Start of Information supplied
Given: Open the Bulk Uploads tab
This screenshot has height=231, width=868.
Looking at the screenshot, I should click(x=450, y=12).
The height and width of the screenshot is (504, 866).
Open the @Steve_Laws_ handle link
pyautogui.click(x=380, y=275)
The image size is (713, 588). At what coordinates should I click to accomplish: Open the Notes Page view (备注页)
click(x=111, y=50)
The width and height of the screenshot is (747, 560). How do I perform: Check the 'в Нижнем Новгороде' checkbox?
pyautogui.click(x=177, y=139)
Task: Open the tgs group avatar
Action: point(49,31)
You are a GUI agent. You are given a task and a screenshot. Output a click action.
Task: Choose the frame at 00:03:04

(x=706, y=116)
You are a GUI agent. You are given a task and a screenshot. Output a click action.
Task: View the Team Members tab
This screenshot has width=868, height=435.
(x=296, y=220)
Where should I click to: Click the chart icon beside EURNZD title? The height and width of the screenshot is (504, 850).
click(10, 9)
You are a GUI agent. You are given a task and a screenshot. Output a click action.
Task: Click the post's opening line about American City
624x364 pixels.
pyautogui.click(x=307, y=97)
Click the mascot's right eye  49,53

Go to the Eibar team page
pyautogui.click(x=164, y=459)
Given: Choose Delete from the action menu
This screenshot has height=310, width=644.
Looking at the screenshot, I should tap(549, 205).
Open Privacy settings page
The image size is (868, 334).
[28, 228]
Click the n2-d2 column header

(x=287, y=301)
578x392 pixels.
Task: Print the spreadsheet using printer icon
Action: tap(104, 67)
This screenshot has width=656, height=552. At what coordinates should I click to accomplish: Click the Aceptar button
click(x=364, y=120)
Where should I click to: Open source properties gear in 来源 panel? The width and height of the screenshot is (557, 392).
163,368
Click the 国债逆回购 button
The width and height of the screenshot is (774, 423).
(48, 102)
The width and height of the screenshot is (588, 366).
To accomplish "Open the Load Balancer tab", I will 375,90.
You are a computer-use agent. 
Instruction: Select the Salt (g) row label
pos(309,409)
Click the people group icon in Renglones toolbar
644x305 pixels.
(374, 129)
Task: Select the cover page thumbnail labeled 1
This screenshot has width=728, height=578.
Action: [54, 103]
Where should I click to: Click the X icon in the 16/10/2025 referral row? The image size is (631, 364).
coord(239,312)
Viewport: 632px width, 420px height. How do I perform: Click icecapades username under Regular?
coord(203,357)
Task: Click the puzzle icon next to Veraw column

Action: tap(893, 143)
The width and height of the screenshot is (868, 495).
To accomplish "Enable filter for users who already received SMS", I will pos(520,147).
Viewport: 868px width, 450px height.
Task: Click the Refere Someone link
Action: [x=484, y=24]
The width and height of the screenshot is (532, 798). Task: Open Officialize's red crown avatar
End of Information supplied
What to produce:
Write out all the data exactly.

Response:
Given: Open the Bulk Uploads tab
This screenshot has height=231, width=868.
Looking at the screenshot, I should click(x=450, y=12).
The height and width of the screenshot is (504, 866).
Open the @Steve_Laws_ handle link
pyautogui.click(x=380, y=275)
The image size is (713, 588). At what coordinates should I click to accomplish: Open the Notes Page view (备注页)
click(x=111, y=50)
The width and height of the screenshot is (747, 560). How do I perform: Check the 'в Нижнем Новгороде' checkbox?
pyautogui.click(x=177, y=139)
Task: Open the tgs group avatar
Action: point(49,31)
You are a GUI agent. You are given a task and a screenshot. Output a click action.
Task: Choose the frame at 00:03:04

(x=706, y=116)
You are a GUI agent. You are given a task and a screenshot. Output a click action.
Task: View the Team Members tab
This screenshot has width=868, height=435.
(x=296, y=220)
Where should I click to: Click the chart icon beside EURNZD title? The height and width of the screenshot is (504, 850).
click(10, 9)
You are a GUI agent. You are given a task and a screenshot. Output a click action.
Task: Click the post's opening line about American City
624x364 pixels.
pyautogui.click(x=307, y=97)
Click the mascot's right eye  49,53

Go to the Eibar team page
pyautogui.click(x=164, y=459)
Given: Choose Delete from the action menu
This screenshot has height=310, width=644.
Looking at the screenshot, I should tap(549, 205).
Open Privacy settings page
The image size is (868, 334).
[28, 228]
Click the n2-d2 column header

(x=287, y=301)
578x392 pixels.
Task: Print the spreadsheet using printer icon
Action: tap(104, 67)
This screenshot has width=656, height=552. At what coordinates should I click to accomplish: Click the Aceptar button
click(x=364, y=120)
Where should I click to: Open source properties gear in 来源 panel? The width and height of the screenshot is (557, 392).
163,368
Click the 国债逆回购 button
The width and height of the screenshot is (774, 423).
(48, 102)
The width and height of the screenshot is (588, 366).
To accomplish "Open the Load Balancer tab", I will 375,90.
You are a computer-use agent. 
Instruction: Select the Salt (g) row label
pos(309,409)
Click the people group icon in Renglones toolbar
644x305 pixels.
(374, 129)
Task: Select the cover page thumbnail labeled 1
This screenshot has width=728, height=578.
Action: [54, 103]
Where should I click to: Click the X icon in the 16/10/2025 referral row? The image size is (631, 364).
coord(239,312)
Viewport: 632px width, 420px height. How do I perform: Click icecapades username under Regular?
coord(203,357)
Task: Click the puzzle icon next to Veraw column

Action: tap(893, 143)
The width and height of the screenshot is (868, 495).
To accomplish "Enable filter for users who already received SMS", I will pos(520,147).
Viewport: 868px width, 450px height.
Task: Click the Refere Someone link
Action: [x=484, y=24]
The width and height of the screenshot is (532, 798). Task: Open Officialize's red crown avatar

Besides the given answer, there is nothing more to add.